Kids In Japan Are Getting Free Super Nintendos. Step Up, America.
Here's another point for the "humanity is not so bad" column. The Japan Retro Gaming Association is giving away 100 free Super Nintendos (Super Famicoms) to children of Japan to encourage them to stay inside. We recognize that in today's world of Fortnites and Animal Crossings, it's a tall order for a little console from the '90s to clamp down on anyone's attention span. But we'd remind you that last year New Super Mario Bros. U Deluxe was a top seller and that's basically a very (very) polished version of Super Mario Bros 3 for the Super Nintendo. The console still holds up. And even though those lucky Japanese children won't be receiving copies of Super Mario Bros. 3 along with their Super Famicoms, it appears that they'll be getting Donkey Kong Country and Final Fantasy VI (Two games that are arguably even better).

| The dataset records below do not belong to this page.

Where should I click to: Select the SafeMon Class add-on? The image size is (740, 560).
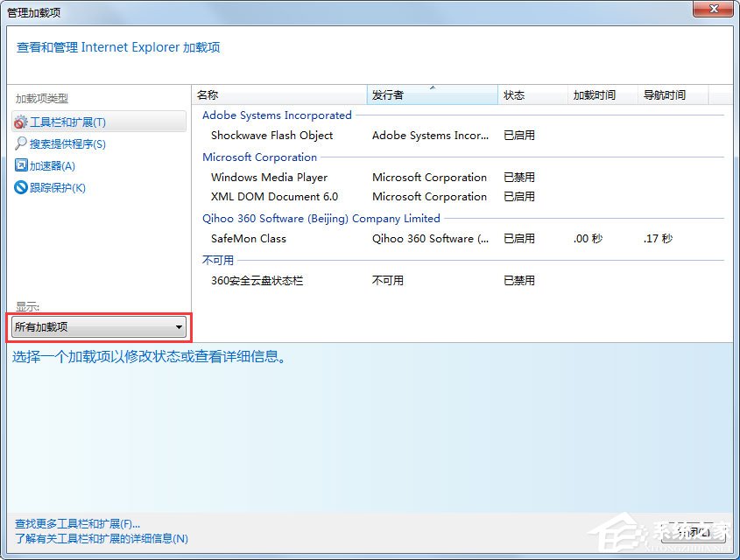(247, 238)
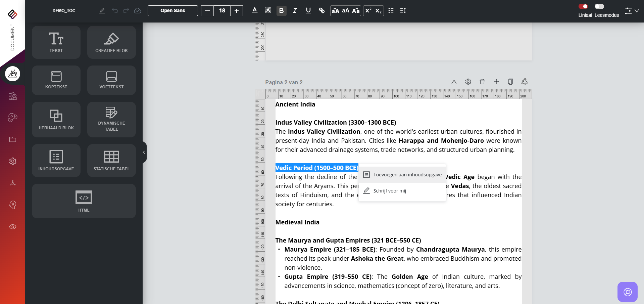
Task: Toggle the Liniaal ruler switch
Action: point(583,6)
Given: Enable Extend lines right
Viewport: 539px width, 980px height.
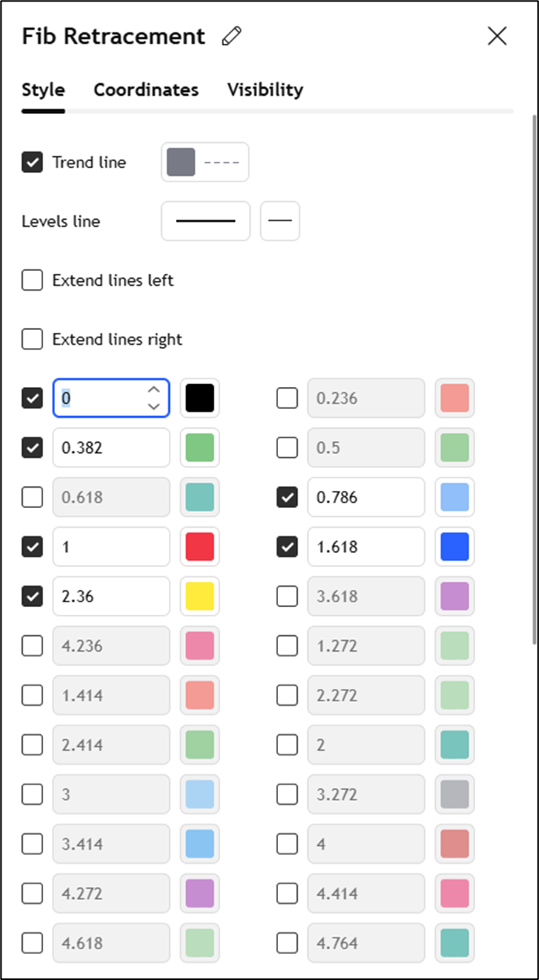Looking at the screenshot, I should pyautogui.click(x=32, y=339).
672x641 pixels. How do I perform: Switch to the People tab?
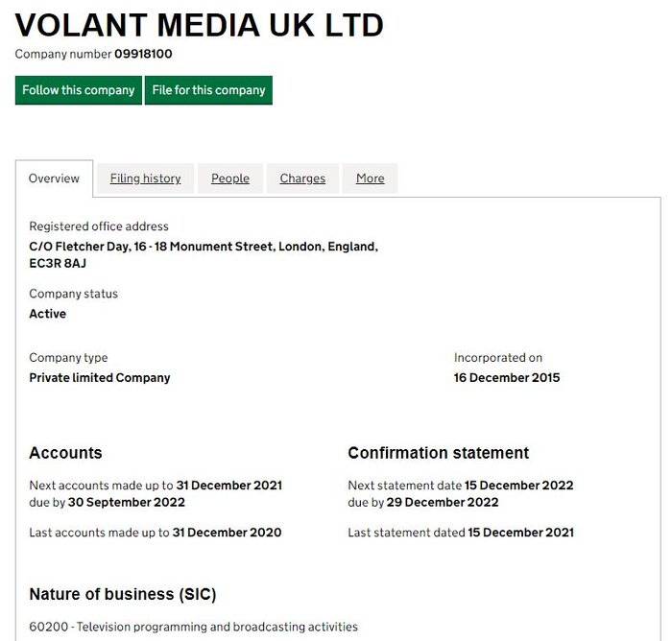(230, 178)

It makes us realize how badly we need some retro video game-based stimulus packages for the youth of America. Imagine if, alongside your check of $1200 (assuming it has even made it to you yet), you also received a Gameboy Color and a copy of Mortal Kombat or Pokemon or Kirby's Dream Land or Nemesis. The nostalgia alone is enough to keep away the thoughts of impending viral doom for at least a week. Then consider how much enjoyment you'd get sitting down your kids and/or Zooming with your nieces and nephews, explaining to them the games of yore and illuminating them with your ancient secrets. "Up, down, up, down, left, right, left, right, B, A," you say, absolutely blowing their minds.
Or, more than likely, no kid is going to give a shit, and they'll go back to scrolling through TikTok within the time it takes you to explain why you need to blow into the cartridge to get the game working (Even though it doesn't). Before too long, you'll probably give up and go back to your usual routine: Screaming in existential fear over an illness you can't see and rewatching The Office. But the gesture is still nice, so kudos to the Japan Retro Gaming Association and other groups who look to follow suit (thanks Sony). In a time of increasing fear and debilitating boredom, we'll all take whatever kind gestures we can get.